If you want to read more, I suggest the 2011 book Hybrid: The History and Science of Plant Breeding. The Introduction is available free on Google books and will be worth your time— I guarantee it. Here’s a summary of the book from the publisher, “Disheartened by the shrink-wrapped, Styrofoam-packed state of contemporary supermarket fruits and vegetables, many shoppers hark back to a more innocent time, to visions of succulent red tomatoes plucked straight from the vine, gleaming orange carrots pulled from loamy brown soil, swirling heads of green lettuce basking in the sun.
With Hybrid, Noel Kingsbury reveals that even those imaginary perfect foods are themselves far from anything that could properly be called natural; rather, they represent the end of a millennia-long history of selective breeding and hybridization”This is a direct challenge to our modern concept of “natural.” There are no modern remnants of the Edenic originals. Heirloom status creates an arbitrary time stamp that won’t withstand serious scrutiny. I call this unexamined view of agriculture eco-romanticism. Its naivete has serious negative repercussions for modern consumers as well as for the task of feeding the world’s malnourished.
The implications of the real history of our modern vegetable diet are a direct challenge to the labeling I see daily on my breakfast cereal that proudly proclaims that what I am about to eat is non-GMO certified. To the contrary, it has been extensively modified genetically only the techniques that were used were the hit or miss that characterizes the history of agriculture. Wheat, oats, rice—all of these breakfast grains have been extensively modified for thousands of years for the simple reason that the needs of plants growing in the wild are quite different from our reasons for growing and consuming those plants. As a result, we tilt the agricultural table in the direction that we find desirable. We always have.

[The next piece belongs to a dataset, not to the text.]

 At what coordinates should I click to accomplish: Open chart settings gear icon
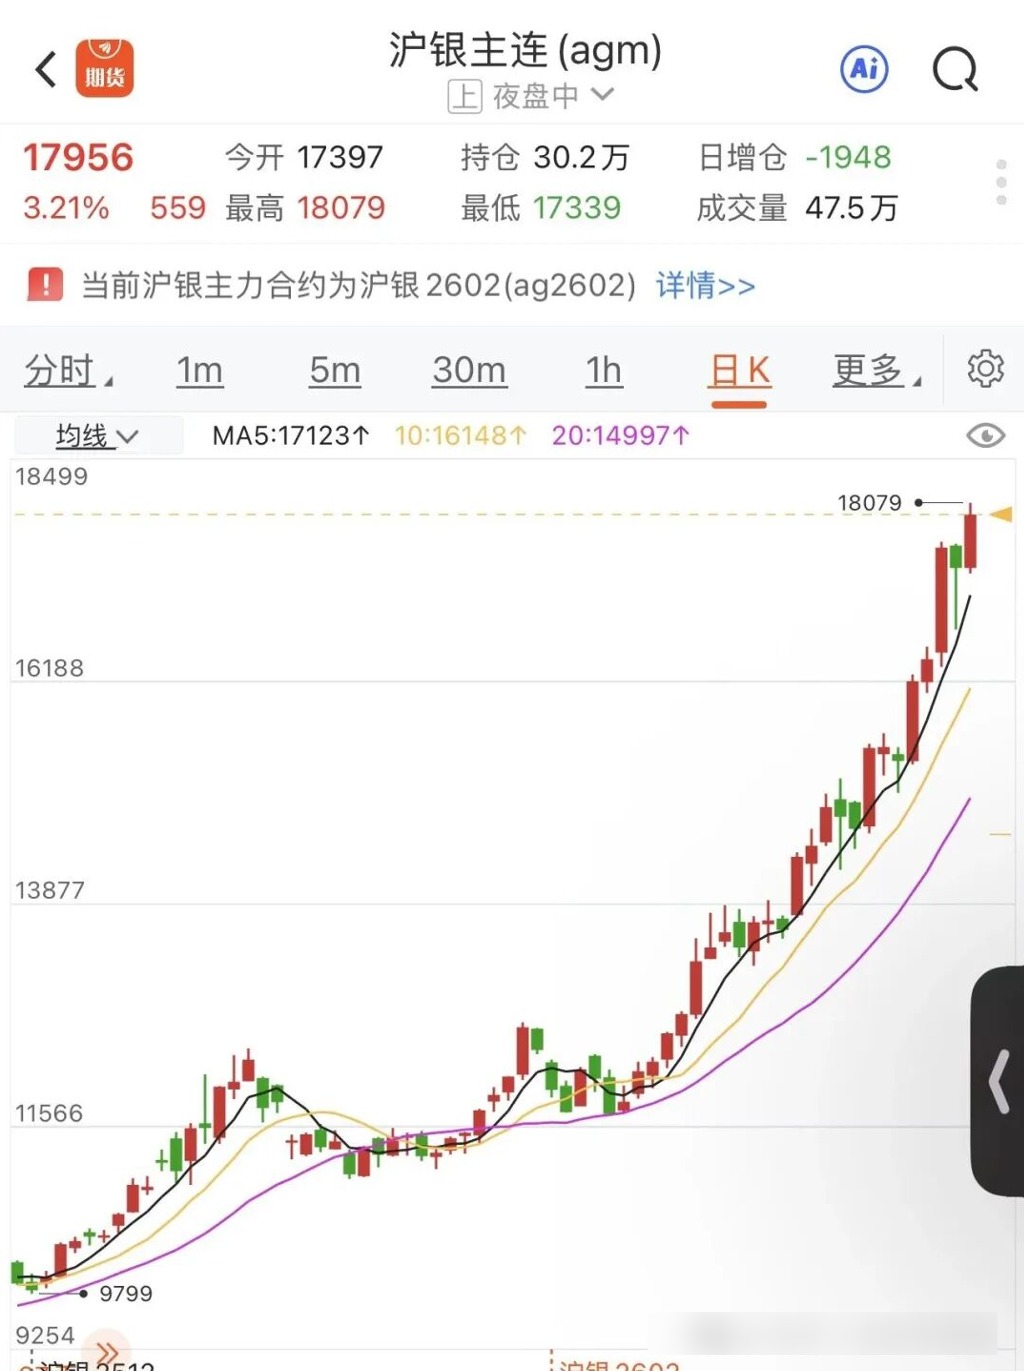[985, 369]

By the way, I think modifying crops to maximize their productivity and nutritional value is precisely in line with the biblical command in Genesis 1:28 to subdue the earth and have dominion over it. This verse demands careful stewardship of the latent potential in the living world as well as other non-living resources. Stewardship demands an understanding of what you are called to steward. Stewardship also implies accountability and wisdom that thinks about the implications and long-term consequences of our choices. Failing to act is simple negligence and it is not an option.

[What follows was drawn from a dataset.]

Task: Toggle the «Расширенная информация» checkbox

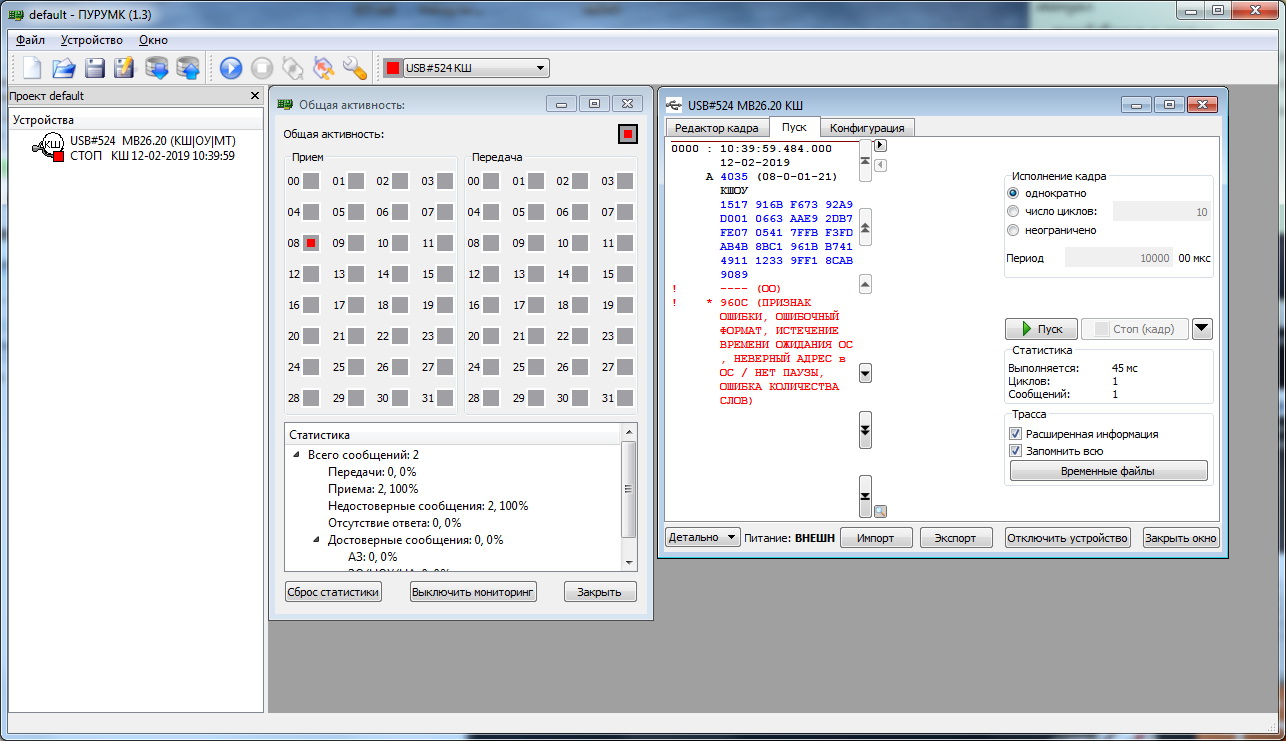Action: 1016,434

The output of our thinking is not the mere recall of facts or even the quoting of aphorisms that have served our ancestors. The gift of rationality carries with it the expectation that we will use it to gain understanding. Understanding is demonstrated by the ability to respond to questions with cogent explanations. True understanding recognizes immediate implications of our learning and avidly explores its long-term consequences. Implications and consequences are components of wisdom.
Wisdom has been defined as “the best means to the best ends.” The Bible commends wisdom as the “principal thing” in Proverbs 4:7. Psalm 90:12 in the ESV reads “So teach us to number our days that we may get a heart of wisdom.” Surely one indicator of wisdom is intellectual humility. Humility is the only appropriate stance in view of our propensity for flawed reasoning and the fixations of our unconscious biases. And then there is the reality that a lifetime barely allows us opportunity to scratch the surface of what there is to learn. Will Rogers was surely right when he said, “Everybody is ignorant, only on different subjects.”

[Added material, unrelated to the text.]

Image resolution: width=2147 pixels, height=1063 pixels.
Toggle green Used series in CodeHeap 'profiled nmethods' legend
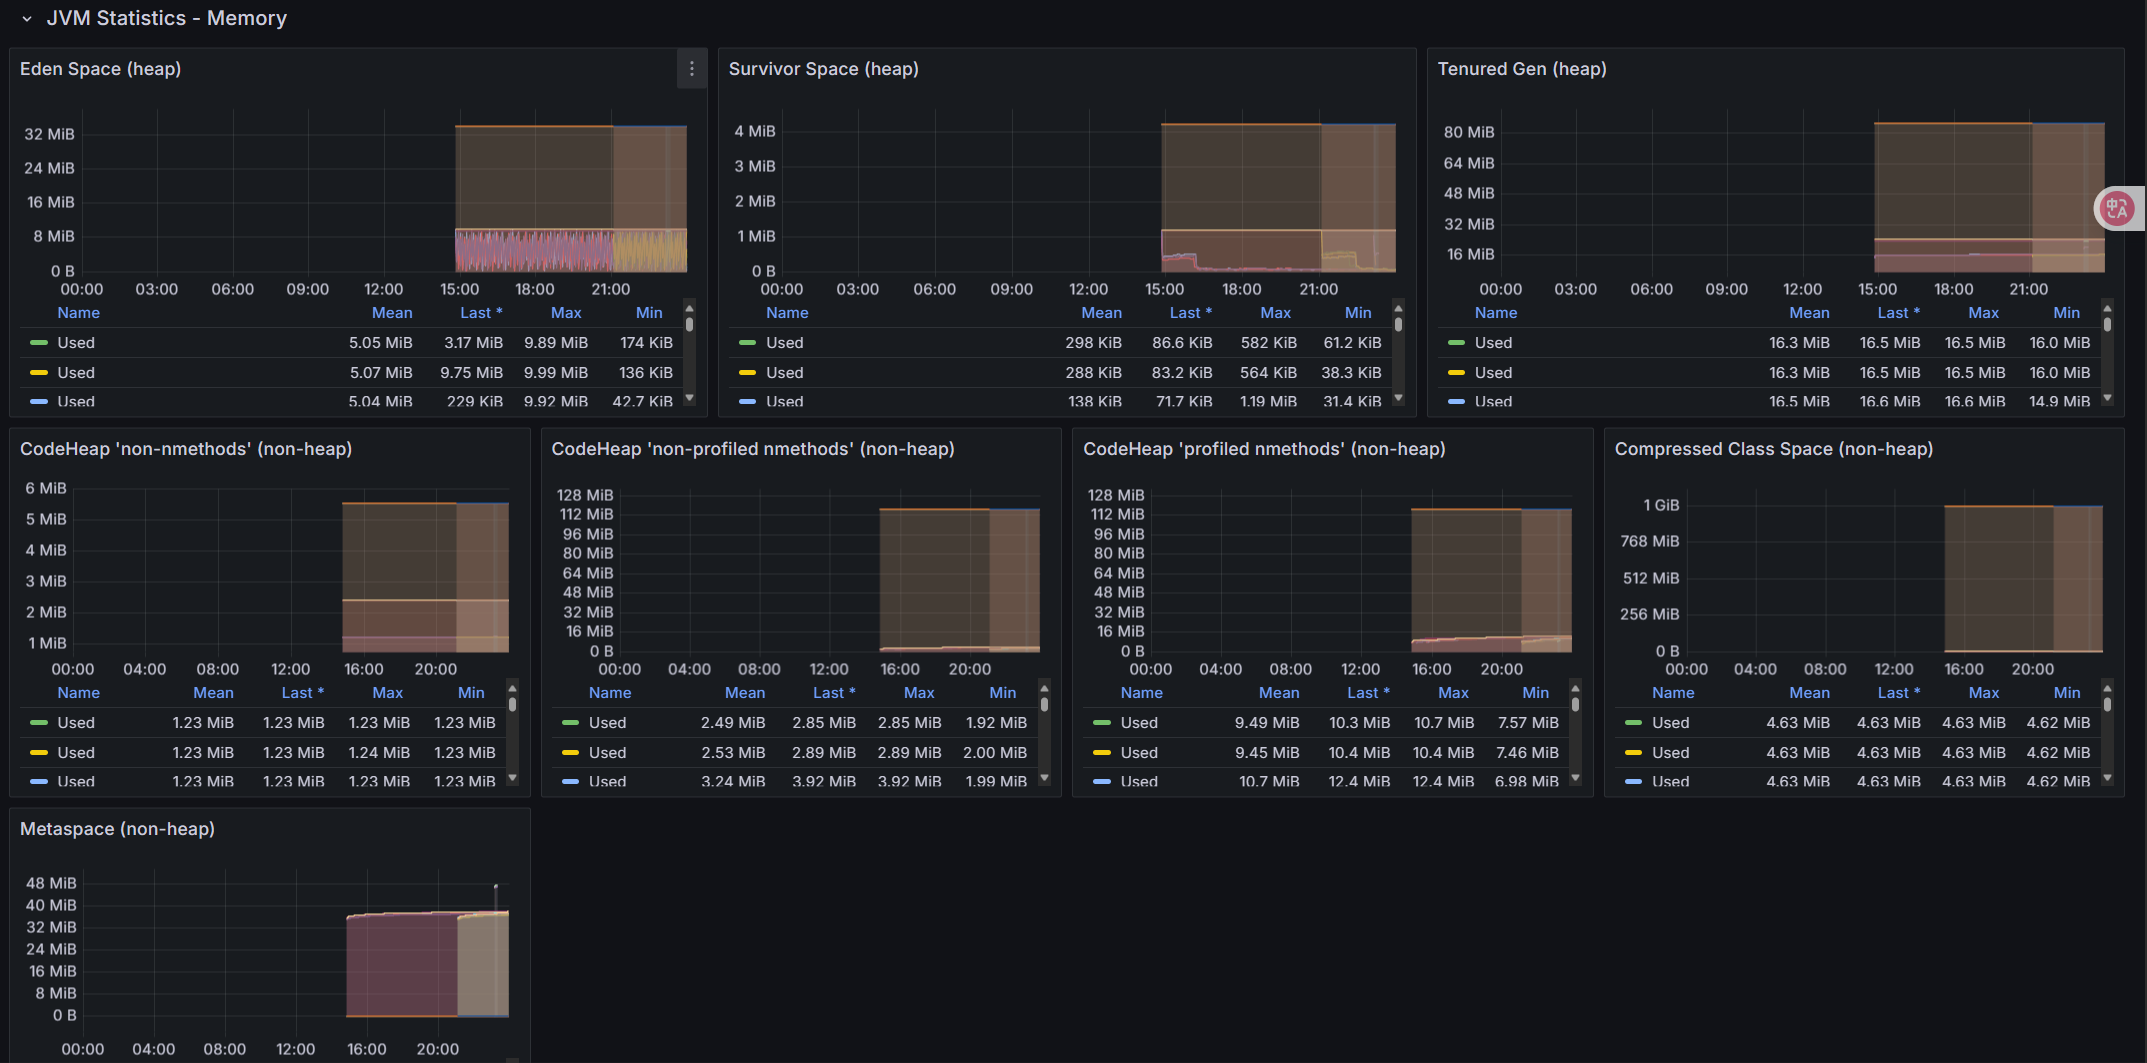pyautogui.click(x=1138, y=723)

Conservative writer David French just became a columnist for the New York Times. In his inaugural column on February 5, 2023, he extolled intellectual humility in a thought-provoking essay. Here’s his summary:
“Any time my tribe or my allies are under fire, before I yield to the temptation of a reflexive defense, I should apply my principles and carefully consider the most uncomfortable of thoughts: My opponents might be right, my allies might be wrong and justice may require that I change my mind. And it may, in all likelihood, require that I do this again and again.”